— Exercise instructions —
Please reproduce the lines in the records below, starting with the line containing "You are a GUI" and continuing through the last line of the records, both included. Leave the pictures out of your answer.
━━━━━ Records for this exercise
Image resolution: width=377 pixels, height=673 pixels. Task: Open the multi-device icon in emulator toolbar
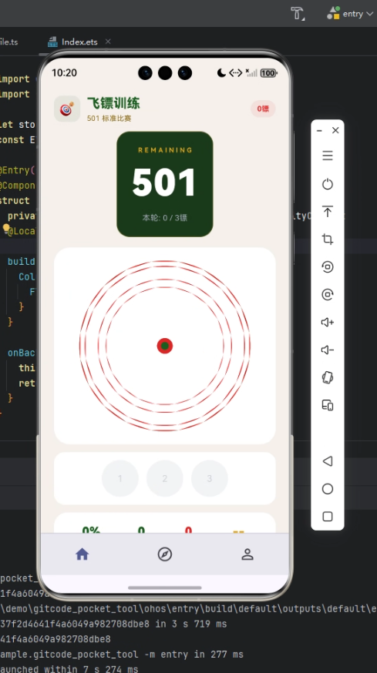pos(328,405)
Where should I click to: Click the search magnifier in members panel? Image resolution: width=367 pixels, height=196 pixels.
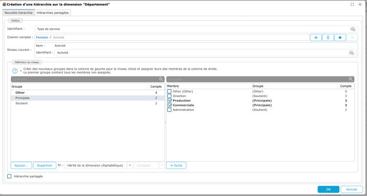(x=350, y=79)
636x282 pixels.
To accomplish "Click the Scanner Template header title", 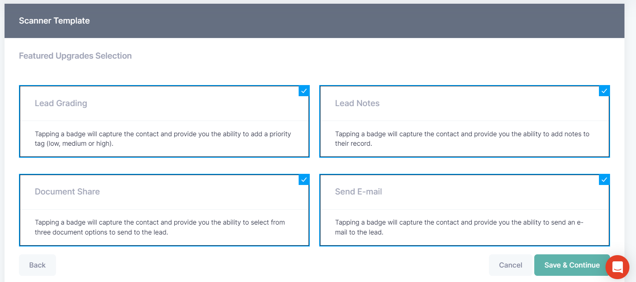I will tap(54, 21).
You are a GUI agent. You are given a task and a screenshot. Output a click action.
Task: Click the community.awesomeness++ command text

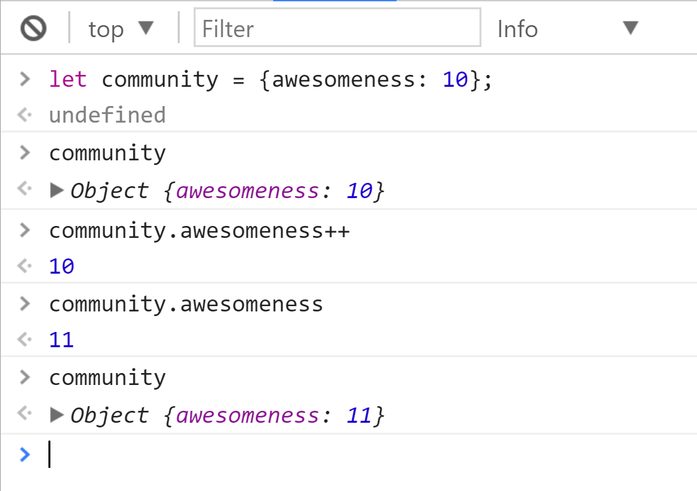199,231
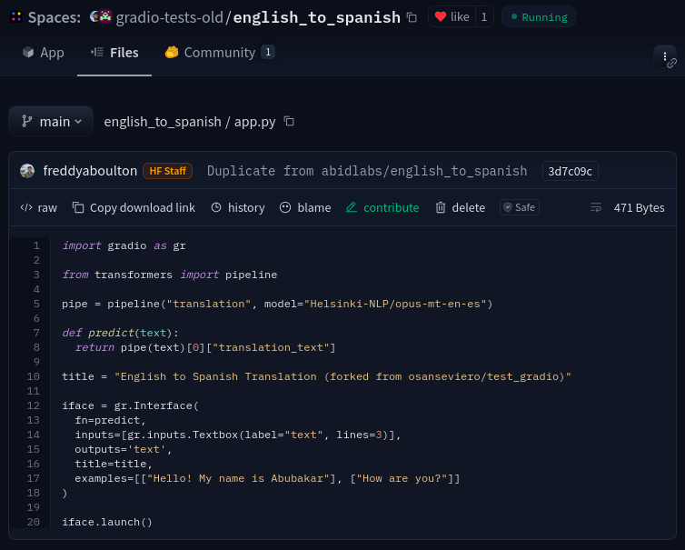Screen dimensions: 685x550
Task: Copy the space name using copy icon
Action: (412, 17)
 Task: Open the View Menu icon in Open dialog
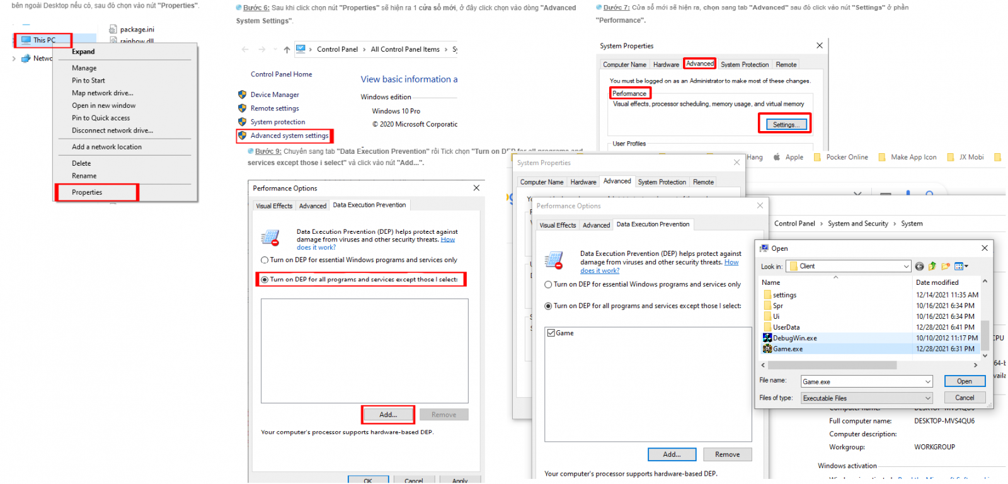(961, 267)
━━━━━━━━━━
— Result of this exercise —
You are a GUI agent. You are given a task and a screenshot. Output a click action.
Task: Click the community.awesomeness++ command text

199,231
Screen dimensions: 685x550
Task: Copy the space name using copy icon
Action: (412, 17)
 Task: Open the View Menu icon in Open dialog
(961, 267)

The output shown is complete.